---- MATERIAL FOR THIS EXERCISE

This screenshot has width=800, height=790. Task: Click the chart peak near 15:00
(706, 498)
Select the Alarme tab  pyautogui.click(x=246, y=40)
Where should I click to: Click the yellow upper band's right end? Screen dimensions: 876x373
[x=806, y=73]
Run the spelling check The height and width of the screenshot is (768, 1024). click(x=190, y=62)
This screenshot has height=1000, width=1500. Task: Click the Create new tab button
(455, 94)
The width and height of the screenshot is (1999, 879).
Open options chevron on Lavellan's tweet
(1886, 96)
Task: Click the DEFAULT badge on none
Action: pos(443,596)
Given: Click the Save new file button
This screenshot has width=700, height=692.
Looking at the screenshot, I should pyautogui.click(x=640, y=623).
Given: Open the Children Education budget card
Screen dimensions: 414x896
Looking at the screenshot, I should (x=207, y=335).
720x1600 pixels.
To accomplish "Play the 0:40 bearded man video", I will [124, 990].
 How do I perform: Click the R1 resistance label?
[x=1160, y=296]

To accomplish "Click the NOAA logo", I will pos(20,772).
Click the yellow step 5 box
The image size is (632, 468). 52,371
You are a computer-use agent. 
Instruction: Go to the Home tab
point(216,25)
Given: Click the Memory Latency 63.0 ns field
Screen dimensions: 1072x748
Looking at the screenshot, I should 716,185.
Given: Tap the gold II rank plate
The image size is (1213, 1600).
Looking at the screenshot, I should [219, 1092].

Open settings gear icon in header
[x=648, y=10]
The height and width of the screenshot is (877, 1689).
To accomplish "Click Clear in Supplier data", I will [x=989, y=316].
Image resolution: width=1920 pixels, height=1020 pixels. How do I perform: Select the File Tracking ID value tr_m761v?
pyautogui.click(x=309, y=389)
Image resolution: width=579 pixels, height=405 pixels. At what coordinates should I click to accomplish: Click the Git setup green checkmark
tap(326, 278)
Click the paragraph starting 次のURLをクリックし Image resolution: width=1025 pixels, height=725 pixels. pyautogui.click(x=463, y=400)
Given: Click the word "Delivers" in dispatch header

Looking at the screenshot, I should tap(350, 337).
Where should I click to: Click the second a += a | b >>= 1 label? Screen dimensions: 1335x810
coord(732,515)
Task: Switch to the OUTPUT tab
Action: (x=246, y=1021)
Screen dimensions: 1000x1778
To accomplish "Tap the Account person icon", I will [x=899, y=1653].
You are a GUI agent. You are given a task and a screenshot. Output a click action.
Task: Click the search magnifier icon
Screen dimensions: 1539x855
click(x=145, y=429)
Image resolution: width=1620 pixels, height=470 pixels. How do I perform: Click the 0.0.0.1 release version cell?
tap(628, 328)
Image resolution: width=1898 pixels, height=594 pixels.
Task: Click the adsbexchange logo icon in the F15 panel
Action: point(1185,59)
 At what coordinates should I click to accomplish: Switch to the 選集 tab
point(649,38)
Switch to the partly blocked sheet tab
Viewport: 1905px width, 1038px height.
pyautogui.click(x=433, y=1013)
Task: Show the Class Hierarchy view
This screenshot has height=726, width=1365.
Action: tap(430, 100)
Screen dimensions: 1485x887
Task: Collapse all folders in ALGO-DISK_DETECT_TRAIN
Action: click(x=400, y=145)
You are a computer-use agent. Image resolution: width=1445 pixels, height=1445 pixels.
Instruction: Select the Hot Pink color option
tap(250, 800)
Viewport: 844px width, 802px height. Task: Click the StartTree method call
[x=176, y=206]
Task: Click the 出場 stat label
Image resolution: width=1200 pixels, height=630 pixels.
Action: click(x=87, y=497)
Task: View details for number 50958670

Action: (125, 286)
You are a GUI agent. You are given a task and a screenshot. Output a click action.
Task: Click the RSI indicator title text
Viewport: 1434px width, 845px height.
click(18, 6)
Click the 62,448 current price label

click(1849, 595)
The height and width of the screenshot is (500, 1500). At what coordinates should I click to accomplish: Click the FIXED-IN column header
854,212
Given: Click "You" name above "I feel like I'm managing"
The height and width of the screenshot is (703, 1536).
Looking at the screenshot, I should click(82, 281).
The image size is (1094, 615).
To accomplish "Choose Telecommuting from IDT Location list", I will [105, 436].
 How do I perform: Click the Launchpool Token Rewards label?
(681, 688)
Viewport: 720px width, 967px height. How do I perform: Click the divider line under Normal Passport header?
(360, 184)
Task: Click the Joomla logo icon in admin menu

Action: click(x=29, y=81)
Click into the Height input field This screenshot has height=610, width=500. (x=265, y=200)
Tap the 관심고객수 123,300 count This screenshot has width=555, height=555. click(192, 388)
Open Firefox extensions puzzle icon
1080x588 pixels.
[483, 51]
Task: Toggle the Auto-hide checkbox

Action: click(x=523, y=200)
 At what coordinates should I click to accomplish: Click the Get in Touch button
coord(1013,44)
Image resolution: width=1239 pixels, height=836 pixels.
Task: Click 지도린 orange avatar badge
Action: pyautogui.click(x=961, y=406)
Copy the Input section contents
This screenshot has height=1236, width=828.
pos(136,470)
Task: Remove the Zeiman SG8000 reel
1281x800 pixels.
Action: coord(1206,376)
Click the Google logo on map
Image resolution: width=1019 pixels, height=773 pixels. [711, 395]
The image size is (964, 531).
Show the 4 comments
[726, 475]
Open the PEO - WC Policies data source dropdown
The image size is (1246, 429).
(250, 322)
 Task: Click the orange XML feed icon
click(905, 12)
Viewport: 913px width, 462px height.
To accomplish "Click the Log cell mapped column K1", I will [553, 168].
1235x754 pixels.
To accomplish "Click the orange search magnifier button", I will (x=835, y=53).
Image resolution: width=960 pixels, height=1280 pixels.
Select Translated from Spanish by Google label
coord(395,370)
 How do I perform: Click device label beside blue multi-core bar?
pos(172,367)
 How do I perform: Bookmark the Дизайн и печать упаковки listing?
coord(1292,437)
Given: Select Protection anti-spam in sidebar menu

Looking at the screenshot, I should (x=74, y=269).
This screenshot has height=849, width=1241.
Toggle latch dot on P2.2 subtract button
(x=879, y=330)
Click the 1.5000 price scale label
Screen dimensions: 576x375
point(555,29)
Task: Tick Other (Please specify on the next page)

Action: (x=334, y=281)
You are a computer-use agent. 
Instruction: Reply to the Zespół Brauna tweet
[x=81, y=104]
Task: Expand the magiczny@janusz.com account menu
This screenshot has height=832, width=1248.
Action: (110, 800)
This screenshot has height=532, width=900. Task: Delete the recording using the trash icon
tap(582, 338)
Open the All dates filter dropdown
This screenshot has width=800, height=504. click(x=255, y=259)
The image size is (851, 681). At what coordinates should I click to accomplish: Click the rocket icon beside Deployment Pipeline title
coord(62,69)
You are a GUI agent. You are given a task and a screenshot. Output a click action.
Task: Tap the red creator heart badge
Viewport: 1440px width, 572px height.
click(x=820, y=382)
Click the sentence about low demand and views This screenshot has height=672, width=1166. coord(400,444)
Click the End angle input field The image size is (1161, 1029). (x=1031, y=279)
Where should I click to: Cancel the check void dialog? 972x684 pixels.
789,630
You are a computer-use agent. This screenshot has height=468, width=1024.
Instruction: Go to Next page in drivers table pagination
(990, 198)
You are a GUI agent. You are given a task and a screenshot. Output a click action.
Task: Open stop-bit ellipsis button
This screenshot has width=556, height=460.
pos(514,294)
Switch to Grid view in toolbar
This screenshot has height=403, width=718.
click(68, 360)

--------

=== WHAT THE TASK ASKS ===
Transcribe all of the records above without altering anything.

=== REPLY ===
This screenshot has width=800, height=790. Task: Click the chart peak near 15:00
(706, 498)
Select the Alarme tab  pyautogui.click(x=246, y=40)
Where should I click to: Click the yellow upper band's right end? Screen dimensions: 876x373
[x=806, y=73]
Run the spelling check The height and width of the screenshot is (768, 1024). click(x=190, y=62)
This screenshot has height=1000, width=1500. Task: Click the Create new tab button
(455, 94)
The width and height of the screenshot is (1999, 879).
Open options chevron on Lavellan's tweet
(1886, 96)
Task: Click the DEFAULT badge on none
Action: pos(443,596)
Given: Click the Save new file button
This screenshot has width=700, height=692.
Looking at the screenshot, I should pyautogui.click(x=640, y=623).
Given: Open the Children Education budget card
Screen dimensions: 414x896
Looking at the screenshot, I should (x=207, y=335).
720x1600 pixels.
To accomplish "Play the 0:40 bearded man video", I will [124, 990].
 How do I perform: Click the R1 resistance label?
[x=1160, y=296]

To accomplish "Click the NOAA logo", I will pos(20,772).
Click the yellow step 5 box
The image size is (632, 468). 52,371
You are a computer-use agent. 
Instruction: Go to the Home tab
point(216,25)
Given: Click the Memory Latency 63.0 ns field
Screen dimensions: 1072x748
Looking at the screenshot, I should 716,185.
Given: Tap the gold II rank plate
The image size is (1213, 1600).
Looking at the screenshot, I should [219, 1092].

Open settings gear icon in header
[x=648, y=10]
The height and width of the screenshot is (877, 1689).
To accomplish "Click Clear in Supplier data", I will [x=989, y=316].
Image resolution: width=1920 pixels, height=1020 pixels. How do I perform: Select the File Tracking ID value tr_m761v?
pyautogui.click(x=309, y=389)
Image resolution: width=579 pixels, height=405 pixels. At what coordinates should I click to accomplish: Click the Git setup green checkmark
tap(326, 278)
Click the paragraph starting 次のURLをクリックし Image resolution: width=1025 pixels, height=725 pixels. pyautogui.click(x=463, y=400)
Given: Click the word "Delivers" in dispatch header

Looking at the screenshot, I should tap(350, 337).
Where should I click to: Click the second a += a | b >>= 1 label? Screen dimensions: 1335x810
coord(732,515)
Task: Switch to the OUTPUT tab
Action: (x=246, y=1021)
Screen dimensions: 1000x1778
To accomplish "Tap the Account person icon", I will [x=899, y=1653].
You are a GUI agent. You are given a task and a screenshot. Output a click action.
Task: Click the search magnifier icon
Screen dimensions: 1539x855
click(x=145, y=429)
Image resolution: width=1620 pixels, height=470 pixels. How do I perform: Click the 0.0.0.1 release version cell?
tap(628, 328)
Image resolution: width=1898 pixels, height=594 pixels.
Task: Click the adsbexchange logo icon in the F15 panel
Action: point(1185,59)
 At what coordinates should I click to accomplish: Switch to the 選集 tab
point(649,38)
Switch to the partly blocked sheet tab
Viewport: 1905px width, 1038px height.
pyautogui.click(x=433, y=1013)
Task: Show the Class Hierarchy view
This screenshot has height=726, width=1365.
Action: tap(430, 100)
Screen dimensions: 1485x887
Task: Collapse all folders in ALGO-DISK_DETECT_TRAIN
Action: click(x=400, y=145)
You are a computer-use agent. Image resolution: width=1445 pixels, height=1445 pixels.
Instruction: Select the Hot Pink color option
tap(250, 800)
Viewport: 844px width, 802px height. Task: Click the StartTree method call
[x=176, y=206]
Task: Click the 出場 stat label
Image resolution: width=1200 pixels, height=630 pixels.
Action: click(x=87, y=497)
Task: View details for number 50958670

Action: (125, 286)
You are a GUI agent. You are given a task and a screenshot. Output a click action.
Task: Click the RSI indicator title text
Viewport: 1434px width, 845px height.
click(18, 6)
Click the 62,448 current price label

click(1849, 595)
The height and width of the screenshot is (500, 1500). At what coordinates should I click to accomplish: Click the FIXED-IN column header
854,212
Given: Click "You" name above "I feel like I'm managing"
The height and width of the screenshot is (703, 1536).
Looking at the screenshot, I should click(82, 281).
The image size is (1094, 615).
To accomplish "Choose Telecommuting from IDT Location list", I will [105, 436].
 How do I perform: Click the Launchpool Token Rewards label?
(681, 688)
Viewport: 720px width, 967px height. How do I perform: Click the divider line under Normal Passport header?
(360, 184)
Task: Click the Joomla logo icon in admin menu

Action: click(x=29, y=81)
Click into the Height input field This screenshot has height=610, width=500. (x=265, y=200)
Tap the 관심고객수 123,300 count This screenshot has width=555, height=555. click(192, 388)
Open Firefox extensions puzzle icon
1080x588 pixels.
[483, 51]
Task: Toggle the Auto-hide checkbox

Action: click(x=523, y=200)
 At what coordinates should I click to accomplish: Click the Get in Touch button
coord(1013,44)
Image resolution: width=1239 pixels, height=836 pixels.
Task: Click 지도린 orange avatar badge
Action: pyautogui.click(x=961, y=406)
Copy the Input section contents
This screenshot has height=1236, width=828.
pos(136,470)
Task: Remove the Zeiman SG8000 reel
1281x800 pixels.
Action: coord(1206,376)
Click the Google logo on map
Image resolution: width=1019 pixels, height=773 pixels. [711, 395]
The image size is (964, 531).
Show the 4 comments
[726, 475]
Open the PEO - WC Policies data source dropdown
The image size is (1246, 429).
(250, 322)
 Task: Click the orange XML feed icon
click(905, 12)
Viewport: 913px width, 462px height.
To accomplish "Click the Log cell mapped column K1", I will [553, 168].
1235x754 pixels.
To accomplish "Click the orange search magnifier button", I will (x=835, y=53).
Image resolution: width=960 pixels, height=1280 pixels.
Select Translated from Spanish by Google label
coord(395,370)
 How do I perform: Click device label beside blue multi-core bar?
pos(172,367)
 How do I perform: Bookmark the Дизайн и печать упаковки listing?
coord(1292,437)
Given: Select Protection anti-spam in sidebar menu

Looking at the screenshot, I should (x=74, y=269).
This screenshot has height=849, width=1241.
Toggle latch dot on P2.2 subtract button
(x=879, y=330)
Click the 1.5000 price scale label
Screen dimensions: 576x375
point(555,29)
Task: Tick Other (Please specify on the next page)

Action: (x=334, y=281)
You are a computer-use agent. 
Instruction: Reply to the Zespół Brauna tweet
[x=81, y=104]
Task: Expand the magiczny@janusz.com account menu
This screenshot has height=832, width=1248.
Action: (110, 800)
This screenshot has height=532, width=900. Task: Delete the recording using the trash icon
tap(582, 338)
Open the All dates filter dropdown
This screenshot has width=800, height=504. click(x=255, y=259)
The image size is (851, 681). At what coordinates should I click to accomplish: Click the rocket icon beside Deployment Pipeline title
coord(62,69)
You are a GUI agent. You are given a task and a screenshot. Output a click action.
Task: Tap the red creator heart badge
Viewport: 1440px width, 572px height.
click(x=820, y=382)
Click the sentence about low demand and views This screenshot has height=672, width=1166. coord(400,444)
Click the End angle input field The image size is (1161, 1029). (x=1031, y=279)
Where should I click to: Cancel the check void dialog? 972x684 pixels.
789,630
You are a computer-use agent. This screenshot has height=468, width=1024.
Instruction: Go to Next page in drivers table pagination
(990, 198)
You are a GUI agent. You are given a task and a screenshot. Output a click action.
Task: Open stop-bit ellipsis button
This screenshot has width=556, height=460.
pos(514,294)
Switch to Grid view in toolbar
This screenshot has height=403, width=718.
click(68, 360)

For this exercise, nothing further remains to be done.